Pants, socks, and footwear are new, but everything else has got to be secondhand for me. Fuck that fashion crap


----------



## WouldBe (Jan 11, 2022)

Badgers said:


> Will start us off with this good example...



What a fucking waste when there are thousands of people around the world that could make good use of them like refugees or victims of disasters that have lost everything. At the very least they could be shredded and recycled instead of just been dumped.


----------



## Reno (Jan 11, 2022)

WouldBe said:


> What a fucking waste when there are thousands of people around the world that could make good use of them like refugees or victims of disasters that have lost everything. At the very least they could be shredded and recycled instead of just been dumped.

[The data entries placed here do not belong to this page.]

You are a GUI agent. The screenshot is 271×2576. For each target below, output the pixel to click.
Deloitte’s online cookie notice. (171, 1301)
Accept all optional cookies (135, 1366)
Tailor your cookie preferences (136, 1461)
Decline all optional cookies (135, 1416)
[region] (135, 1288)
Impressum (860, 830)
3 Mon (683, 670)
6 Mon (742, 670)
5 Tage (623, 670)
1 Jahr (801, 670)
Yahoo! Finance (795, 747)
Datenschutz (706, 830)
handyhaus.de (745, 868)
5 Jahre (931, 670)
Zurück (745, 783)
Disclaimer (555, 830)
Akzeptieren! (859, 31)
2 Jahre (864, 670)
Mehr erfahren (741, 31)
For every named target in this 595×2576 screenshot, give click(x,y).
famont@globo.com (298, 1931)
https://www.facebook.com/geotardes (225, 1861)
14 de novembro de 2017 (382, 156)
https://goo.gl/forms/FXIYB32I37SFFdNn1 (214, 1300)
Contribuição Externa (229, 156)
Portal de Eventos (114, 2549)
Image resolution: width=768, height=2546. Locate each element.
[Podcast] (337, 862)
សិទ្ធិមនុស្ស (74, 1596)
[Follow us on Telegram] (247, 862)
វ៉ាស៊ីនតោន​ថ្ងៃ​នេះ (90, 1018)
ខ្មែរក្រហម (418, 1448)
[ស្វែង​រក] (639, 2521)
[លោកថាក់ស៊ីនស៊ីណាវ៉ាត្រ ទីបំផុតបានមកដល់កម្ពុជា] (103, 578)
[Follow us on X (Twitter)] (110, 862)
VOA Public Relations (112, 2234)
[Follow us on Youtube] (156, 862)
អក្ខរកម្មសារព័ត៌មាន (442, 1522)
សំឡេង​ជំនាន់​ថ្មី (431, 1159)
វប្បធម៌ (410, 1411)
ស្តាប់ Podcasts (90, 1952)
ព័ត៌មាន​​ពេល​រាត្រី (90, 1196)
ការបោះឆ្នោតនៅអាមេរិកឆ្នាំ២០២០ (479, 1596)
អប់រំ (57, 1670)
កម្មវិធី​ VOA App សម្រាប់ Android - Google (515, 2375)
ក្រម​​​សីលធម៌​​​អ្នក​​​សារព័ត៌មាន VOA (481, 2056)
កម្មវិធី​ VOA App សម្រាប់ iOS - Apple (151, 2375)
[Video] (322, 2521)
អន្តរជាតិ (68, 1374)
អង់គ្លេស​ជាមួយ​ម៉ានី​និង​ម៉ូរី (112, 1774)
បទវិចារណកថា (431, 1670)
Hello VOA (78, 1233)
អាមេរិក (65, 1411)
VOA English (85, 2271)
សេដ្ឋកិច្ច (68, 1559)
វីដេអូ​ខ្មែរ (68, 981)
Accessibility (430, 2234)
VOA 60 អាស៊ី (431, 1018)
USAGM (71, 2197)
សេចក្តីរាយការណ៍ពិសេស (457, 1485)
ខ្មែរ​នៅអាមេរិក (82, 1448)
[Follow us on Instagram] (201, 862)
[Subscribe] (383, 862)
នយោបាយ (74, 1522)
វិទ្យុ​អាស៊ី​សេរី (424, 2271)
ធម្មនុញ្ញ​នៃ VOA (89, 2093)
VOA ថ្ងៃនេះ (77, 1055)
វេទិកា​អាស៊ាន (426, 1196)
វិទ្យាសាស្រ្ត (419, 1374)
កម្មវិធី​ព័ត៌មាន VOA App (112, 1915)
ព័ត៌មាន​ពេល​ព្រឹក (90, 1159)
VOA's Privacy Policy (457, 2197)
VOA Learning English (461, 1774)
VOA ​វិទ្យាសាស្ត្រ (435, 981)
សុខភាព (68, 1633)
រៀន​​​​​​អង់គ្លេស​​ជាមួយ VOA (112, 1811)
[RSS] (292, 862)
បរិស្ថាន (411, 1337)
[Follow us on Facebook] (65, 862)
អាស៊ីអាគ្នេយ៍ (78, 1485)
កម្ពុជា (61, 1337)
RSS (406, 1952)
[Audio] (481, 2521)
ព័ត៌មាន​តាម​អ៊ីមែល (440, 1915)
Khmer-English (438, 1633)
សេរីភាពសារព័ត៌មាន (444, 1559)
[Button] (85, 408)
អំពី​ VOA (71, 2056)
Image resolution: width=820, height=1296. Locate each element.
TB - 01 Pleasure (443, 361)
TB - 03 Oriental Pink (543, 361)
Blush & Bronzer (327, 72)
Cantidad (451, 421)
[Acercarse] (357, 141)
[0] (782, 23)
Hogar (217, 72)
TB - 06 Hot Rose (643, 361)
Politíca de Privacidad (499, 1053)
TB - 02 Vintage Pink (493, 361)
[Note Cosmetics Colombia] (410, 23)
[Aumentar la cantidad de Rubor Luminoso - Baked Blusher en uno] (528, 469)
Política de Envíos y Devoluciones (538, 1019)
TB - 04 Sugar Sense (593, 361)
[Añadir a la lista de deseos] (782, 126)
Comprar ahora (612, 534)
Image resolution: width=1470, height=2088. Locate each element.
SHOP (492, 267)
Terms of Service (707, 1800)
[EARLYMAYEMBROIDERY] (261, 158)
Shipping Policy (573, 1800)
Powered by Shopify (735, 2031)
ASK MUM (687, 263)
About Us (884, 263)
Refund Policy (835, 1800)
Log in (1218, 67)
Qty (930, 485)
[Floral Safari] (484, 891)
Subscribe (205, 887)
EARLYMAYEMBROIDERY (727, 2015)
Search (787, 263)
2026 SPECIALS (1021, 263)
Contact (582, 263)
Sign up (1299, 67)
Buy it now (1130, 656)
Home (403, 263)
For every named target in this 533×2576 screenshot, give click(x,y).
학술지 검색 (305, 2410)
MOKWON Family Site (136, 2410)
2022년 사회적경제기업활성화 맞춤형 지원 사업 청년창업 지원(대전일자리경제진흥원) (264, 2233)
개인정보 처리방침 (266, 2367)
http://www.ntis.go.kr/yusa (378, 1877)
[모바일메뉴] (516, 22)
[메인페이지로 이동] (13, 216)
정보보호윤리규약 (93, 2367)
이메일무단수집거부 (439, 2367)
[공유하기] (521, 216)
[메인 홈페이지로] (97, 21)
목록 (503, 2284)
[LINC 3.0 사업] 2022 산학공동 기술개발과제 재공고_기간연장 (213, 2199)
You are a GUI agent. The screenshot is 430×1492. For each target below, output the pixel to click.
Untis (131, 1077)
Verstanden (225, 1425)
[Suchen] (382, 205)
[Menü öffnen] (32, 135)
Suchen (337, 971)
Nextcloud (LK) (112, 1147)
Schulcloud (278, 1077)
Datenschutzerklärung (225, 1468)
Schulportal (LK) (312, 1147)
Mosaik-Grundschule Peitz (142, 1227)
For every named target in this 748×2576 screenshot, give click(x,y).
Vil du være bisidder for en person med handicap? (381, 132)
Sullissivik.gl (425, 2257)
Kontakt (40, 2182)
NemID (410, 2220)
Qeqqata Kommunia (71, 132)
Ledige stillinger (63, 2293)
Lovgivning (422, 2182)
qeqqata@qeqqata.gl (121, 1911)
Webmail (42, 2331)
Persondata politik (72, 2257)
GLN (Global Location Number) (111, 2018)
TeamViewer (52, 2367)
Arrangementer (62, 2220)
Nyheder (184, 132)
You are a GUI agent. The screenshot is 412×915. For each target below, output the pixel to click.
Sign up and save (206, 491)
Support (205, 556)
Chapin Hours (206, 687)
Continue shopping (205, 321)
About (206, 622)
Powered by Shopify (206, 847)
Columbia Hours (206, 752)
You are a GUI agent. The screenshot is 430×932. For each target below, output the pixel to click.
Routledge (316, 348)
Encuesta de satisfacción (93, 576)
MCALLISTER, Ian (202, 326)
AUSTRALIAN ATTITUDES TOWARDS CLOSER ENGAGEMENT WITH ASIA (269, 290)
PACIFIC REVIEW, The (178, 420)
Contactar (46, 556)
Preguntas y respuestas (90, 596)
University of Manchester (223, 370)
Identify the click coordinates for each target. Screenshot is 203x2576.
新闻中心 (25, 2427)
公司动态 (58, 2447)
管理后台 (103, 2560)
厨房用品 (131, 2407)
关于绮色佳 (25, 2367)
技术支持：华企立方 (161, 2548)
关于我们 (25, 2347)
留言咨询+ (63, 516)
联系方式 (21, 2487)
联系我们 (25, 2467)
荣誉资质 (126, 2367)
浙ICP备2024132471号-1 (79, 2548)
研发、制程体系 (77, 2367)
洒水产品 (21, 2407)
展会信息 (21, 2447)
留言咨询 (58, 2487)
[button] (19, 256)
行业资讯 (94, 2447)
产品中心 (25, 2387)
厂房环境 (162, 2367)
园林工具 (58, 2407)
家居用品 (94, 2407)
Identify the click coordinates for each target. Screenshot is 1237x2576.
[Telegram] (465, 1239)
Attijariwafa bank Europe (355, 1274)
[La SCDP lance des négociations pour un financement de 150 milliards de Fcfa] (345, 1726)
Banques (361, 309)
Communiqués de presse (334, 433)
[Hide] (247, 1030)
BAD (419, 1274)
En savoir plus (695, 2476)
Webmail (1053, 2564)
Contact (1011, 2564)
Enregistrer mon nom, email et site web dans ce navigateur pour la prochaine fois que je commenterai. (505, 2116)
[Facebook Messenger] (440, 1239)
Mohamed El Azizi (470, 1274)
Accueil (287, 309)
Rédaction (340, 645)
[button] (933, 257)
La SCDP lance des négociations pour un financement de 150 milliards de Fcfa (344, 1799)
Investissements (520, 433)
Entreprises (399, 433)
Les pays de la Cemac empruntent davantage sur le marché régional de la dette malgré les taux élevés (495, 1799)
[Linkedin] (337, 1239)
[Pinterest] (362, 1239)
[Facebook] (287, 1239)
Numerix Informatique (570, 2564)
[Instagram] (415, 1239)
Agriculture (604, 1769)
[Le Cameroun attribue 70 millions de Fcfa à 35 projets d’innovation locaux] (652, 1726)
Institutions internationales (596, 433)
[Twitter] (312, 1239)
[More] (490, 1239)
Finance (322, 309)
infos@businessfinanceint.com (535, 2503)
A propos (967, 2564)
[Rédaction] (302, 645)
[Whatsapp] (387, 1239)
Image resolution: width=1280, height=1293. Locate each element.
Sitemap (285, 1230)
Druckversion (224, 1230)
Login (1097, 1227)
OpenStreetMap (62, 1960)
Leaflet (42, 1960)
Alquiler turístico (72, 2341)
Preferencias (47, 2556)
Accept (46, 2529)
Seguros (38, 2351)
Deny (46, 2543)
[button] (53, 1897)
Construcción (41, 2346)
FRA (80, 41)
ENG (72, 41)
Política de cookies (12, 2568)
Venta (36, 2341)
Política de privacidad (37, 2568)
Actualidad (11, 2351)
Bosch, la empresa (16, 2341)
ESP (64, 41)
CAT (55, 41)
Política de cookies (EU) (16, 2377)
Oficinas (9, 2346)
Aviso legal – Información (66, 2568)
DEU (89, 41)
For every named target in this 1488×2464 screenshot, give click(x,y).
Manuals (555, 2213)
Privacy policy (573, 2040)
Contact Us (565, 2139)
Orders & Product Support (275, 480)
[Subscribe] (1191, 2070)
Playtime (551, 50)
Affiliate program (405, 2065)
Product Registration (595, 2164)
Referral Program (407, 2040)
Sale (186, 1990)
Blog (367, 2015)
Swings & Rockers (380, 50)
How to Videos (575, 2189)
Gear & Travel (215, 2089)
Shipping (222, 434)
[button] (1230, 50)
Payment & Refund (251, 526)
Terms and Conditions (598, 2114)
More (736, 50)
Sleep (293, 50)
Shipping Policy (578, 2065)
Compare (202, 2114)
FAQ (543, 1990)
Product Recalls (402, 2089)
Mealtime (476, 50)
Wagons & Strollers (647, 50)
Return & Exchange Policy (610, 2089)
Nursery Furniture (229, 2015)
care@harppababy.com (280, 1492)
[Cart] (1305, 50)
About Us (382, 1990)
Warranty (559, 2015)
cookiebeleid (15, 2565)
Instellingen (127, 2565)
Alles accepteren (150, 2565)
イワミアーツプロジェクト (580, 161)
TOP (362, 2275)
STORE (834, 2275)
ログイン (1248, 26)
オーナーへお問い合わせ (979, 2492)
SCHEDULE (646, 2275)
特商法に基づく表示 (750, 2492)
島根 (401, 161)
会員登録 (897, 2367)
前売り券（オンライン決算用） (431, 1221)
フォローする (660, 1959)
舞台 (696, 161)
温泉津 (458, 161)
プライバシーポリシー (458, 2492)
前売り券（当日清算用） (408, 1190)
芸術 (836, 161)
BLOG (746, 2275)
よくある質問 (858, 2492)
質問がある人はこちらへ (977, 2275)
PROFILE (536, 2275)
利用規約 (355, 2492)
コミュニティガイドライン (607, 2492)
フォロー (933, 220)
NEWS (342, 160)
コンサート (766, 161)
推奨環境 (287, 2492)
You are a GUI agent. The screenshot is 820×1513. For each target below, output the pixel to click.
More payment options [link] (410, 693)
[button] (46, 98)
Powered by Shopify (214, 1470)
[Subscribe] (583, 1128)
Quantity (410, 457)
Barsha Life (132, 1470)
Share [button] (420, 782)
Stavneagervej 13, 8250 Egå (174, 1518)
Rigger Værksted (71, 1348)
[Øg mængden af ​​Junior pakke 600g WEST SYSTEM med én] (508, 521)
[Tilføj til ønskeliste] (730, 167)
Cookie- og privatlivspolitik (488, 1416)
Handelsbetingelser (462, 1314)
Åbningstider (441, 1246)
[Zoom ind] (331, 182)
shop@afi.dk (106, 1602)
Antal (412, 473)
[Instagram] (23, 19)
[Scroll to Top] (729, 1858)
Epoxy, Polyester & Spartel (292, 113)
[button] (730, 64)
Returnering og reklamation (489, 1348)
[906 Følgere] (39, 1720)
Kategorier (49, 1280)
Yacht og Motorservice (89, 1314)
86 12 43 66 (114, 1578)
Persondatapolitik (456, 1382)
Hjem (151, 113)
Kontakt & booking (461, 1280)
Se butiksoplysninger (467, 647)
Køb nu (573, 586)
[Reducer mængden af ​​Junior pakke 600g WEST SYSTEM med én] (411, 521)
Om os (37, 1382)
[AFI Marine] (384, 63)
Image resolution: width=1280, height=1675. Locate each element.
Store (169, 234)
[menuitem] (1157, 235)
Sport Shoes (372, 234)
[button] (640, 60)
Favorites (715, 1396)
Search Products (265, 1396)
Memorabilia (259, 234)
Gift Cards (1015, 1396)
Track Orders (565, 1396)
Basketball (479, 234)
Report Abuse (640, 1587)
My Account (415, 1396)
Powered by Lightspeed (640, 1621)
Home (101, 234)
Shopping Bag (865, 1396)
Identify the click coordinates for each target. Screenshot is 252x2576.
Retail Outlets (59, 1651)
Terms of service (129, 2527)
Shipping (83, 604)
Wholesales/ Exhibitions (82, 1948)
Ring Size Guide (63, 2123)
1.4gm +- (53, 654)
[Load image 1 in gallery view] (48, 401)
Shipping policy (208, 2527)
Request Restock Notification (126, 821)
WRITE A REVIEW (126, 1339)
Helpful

 People donate plenty of clothes, I work at a centre for (amongst other things)  LGBTQ+ refugees and we get way more clothes than what we can cope with, much of it is of no use. Sending clothes to disaster zones actually creates a lot of extra work and can hinder relief efforts and then those places become dumping grounds for unwanted donations.









						Want to help after a disaster? Give cash, not clothing | Julia Brooks
					

Most of the stuff sent to disaster areas is inappropriate or useless. Get your wallet out instead so the professionals can buy what they need




					www.theguardian.com


----------



## Duncan2 (Jan 11, 2022)

Yeah-not much profit to be squeezed out of recycling clothes so its unlikely to happen despite all this Close the Loop spiel.


----------



## 8ball (Jan 11, 2022)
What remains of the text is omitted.